> AIM OF THE EXERCISE: Please repeat the records below exactly, from the first line through the line containing "Task: Click progress", and nothing more.

> GIVEN ENTRIES:
☆ ☆ ☆ ☆ ☆
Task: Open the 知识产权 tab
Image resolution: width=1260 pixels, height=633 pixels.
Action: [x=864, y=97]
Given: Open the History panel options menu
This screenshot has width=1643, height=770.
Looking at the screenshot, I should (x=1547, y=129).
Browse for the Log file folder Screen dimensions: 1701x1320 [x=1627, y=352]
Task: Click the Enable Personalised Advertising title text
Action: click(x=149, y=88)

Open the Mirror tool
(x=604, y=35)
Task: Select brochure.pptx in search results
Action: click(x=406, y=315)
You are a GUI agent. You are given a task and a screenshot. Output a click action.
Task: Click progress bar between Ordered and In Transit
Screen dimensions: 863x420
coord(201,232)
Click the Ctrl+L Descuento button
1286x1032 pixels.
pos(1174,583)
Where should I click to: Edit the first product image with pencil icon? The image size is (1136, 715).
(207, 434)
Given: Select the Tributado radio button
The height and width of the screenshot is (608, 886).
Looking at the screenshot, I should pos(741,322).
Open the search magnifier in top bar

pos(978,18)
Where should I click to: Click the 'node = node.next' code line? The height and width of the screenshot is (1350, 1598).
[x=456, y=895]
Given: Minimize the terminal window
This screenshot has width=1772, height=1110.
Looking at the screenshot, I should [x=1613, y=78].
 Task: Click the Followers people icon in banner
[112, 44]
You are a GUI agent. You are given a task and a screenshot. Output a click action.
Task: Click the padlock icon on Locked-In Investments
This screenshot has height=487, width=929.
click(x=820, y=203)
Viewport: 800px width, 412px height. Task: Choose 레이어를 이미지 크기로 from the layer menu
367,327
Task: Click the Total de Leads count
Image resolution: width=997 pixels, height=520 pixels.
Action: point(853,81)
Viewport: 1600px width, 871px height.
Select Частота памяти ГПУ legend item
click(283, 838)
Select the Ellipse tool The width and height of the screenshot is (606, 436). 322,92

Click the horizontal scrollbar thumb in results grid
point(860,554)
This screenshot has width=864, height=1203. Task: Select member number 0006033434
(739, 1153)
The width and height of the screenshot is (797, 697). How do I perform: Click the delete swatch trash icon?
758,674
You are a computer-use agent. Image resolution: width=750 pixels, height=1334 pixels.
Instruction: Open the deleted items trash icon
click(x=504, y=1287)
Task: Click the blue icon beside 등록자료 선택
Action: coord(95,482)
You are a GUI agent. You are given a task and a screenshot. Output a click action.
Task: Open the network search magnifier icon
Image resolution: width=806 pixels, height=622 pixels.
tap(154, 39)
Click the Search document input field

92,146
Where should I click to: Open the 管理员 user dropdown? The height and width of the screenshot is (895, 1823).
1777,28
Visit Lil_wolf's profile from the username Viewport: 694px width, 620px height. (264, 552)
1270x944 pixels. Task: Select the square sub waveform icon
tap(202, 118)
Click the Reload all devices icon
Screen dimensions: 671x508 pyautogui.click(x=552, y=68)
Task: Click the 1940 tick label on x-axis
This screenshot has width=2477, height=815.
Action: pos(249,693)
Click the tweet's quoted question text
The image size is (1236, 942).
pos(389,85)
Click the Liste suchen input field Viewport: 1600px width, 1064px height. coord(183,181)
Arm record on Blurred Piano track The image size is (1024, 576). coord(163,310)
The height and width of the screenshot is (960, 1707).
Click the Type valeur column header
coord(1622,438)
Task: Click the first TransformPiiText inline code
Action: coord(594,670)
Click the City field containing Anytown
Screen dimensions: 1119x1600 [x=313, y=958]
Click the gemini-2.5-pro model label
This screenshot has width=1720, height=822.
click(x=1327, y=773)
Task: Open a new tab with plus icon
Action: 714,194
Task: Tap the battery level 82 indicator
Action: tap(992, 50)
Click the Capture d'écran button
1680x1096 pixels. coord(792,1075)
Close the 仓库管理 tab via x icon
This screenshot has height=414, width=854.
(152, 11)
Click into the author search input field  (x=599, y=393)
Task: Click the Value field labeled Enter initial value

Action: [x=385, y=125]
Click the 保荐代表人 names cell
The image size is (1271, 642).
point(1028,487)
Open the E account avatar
☆ ☆ ☆ ☆ ☆
> OUTPUT FOR THIS TASK:
Task: Open the 知识产权 tab
Image resolution: width=1260 pixels, height=633 pixels.
Action: [x=864, y=97]
Given: Open the History panel options menu
This screenshot has width=1643, height=770.
Looking at the screenshot, I should (x=1547, y=129).
Browse for the Log file folder Screen dimensions: 1701x1320 [x=1627, y=352]
Task: Click the Enable Personalised Advertising title text
Action: click(x=149, y=88)

Open the Mirror tool
(x=604, y=35)
Task: Select brochure.pptx in search results
Action: click(x=406, y=315)
You are a GUI agent. You are given a task and a screenshot. Output a click action.
Task: Click progress bar between Ordered and In Transit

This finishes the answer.